PESHAWAR: The Peshawar High Court (PHC) on Friday sought a reply from the Pakistan Telecommunication Authority (PTA) while hearing a petition seeking a complete ban on video-sharing app TikTok for “blasphemous and immoral” content.

Advocate Imran Khan filed the petition, requesting the court to direct the respondents to the PTA, Federal Investigation Agency (FIA), and Ministry of Information to ban TikTok in Pakistan permanently for persistent breach of guidelines and violation of the Constitution.

A bench consisting of Chief Justice Ishtiaq Ibrahim and Justice Sahibzada Asadullah heard the request of the petitioner for interim relief seeking removal of all the objectionable material from TikTok till final disposal of the petition.

The court on Friday issued a written order of the last hearing, saying that Pakistan Electronic Media Regulatory Authority (Pemra) is not a regulatory authority.

“PTA is the regulatory authority which looks after such cases,” said the PHC while issuing notice to the telecommunication regulator and seeking its response within seven days.

The high court had adjourned the hearing till June 26 (Wednesday).

The petition also prayed the court to direct the respondents to not allow such applications in future which affect moral and ethical values of the people in Pakistan.

He said that there were benefits of social media, but some social media platforms had opened the way to express anything disregarding decency, morality and the values of Islam in countries like Pakistan.

The petition said that “TikTok, being a publicly accessible application, has failed to adequately optimise its system to proscribe such criminal, hateful, unethical, and vulgar content.

The video-sharing platform was first banned in Pakistan in October 2020 and has been banned at least three times after that as authorities claim that the app promotes immoral content.

According to TikTok’s latest transparency reports, in the second half of 2023, TikTok received 303 requests from the Pakistani government, resulting in the removal of 93.5% of reported content.
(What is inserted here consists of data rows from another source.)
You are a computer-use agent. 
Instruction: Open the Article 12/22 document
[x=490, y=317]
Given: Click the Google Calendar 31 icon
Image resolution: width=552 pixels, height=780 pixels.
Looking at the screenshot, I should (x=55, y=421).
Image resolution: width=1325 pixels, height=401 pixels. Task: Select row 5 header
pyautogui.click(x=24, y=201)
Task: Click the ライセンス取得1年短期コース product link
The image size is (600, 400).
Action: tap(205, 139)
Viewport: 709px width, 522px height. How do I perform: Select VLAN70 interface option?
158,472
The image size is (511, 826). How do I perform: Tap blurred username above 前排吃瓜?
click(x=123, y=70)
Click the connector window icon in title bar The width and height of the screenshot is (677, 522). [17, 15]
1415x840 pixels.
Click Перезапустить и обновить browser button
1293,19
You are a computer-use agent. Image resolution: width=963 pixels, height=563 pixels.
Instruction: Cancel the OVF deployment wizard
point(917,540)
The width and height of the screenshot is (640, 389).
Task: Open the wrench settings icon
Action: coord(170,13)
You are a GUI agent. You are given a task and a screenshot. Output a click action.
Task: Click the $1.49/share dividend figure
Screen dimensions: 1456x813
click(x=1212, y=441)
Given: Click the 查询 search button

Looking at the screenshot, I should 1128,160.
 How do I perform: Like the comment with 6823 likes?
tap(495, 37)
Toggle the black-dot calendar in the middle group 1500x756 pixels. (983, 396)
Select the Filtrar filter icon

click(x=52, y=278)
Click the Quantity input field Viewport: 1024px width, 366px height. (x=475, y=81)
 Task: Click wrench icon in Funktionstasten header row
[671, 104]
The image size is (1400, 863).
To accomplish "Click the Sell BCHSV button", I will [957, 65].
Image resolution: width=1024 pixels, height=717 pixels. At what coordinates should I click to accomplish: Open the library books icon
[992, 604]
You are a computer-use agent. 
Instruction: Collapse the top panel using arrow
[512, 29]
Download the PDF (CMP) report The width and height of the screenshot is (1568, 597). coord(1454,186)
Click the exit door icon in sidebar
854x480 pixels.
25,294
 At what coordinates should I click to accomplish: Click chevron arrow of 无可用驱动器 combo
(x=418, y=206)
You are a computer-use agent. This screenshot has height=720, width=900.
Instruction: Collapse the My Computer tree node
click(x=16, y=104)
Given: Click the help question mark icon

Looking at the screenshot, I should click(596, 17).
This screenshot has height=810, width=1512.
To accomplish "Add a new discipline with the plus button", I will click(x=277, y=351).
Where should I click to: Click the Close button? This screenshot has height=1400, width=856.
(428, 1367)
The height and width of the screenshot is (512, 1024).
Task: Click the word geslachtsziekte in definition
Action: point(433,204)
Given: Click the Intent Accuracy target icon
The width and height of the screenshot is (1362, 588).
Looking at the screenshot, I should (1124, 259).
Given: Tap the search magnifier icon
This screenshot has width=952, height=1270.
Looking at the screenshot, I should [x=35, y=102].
The platform removed 12,392 pieces of content due to community guidelines violations and 2,126 pieces of content due to local law violations, the report said.

TikTok also removed 270 accounts due to community guidelines violations and 59 accounts due to local law violations.

Additionally, TikTok’s latest Community Guidelines Enforcement Report shows that the platform proactively removes content that violates its guidelines, with a 99.5% proactive removal rate globally in Q4 2023.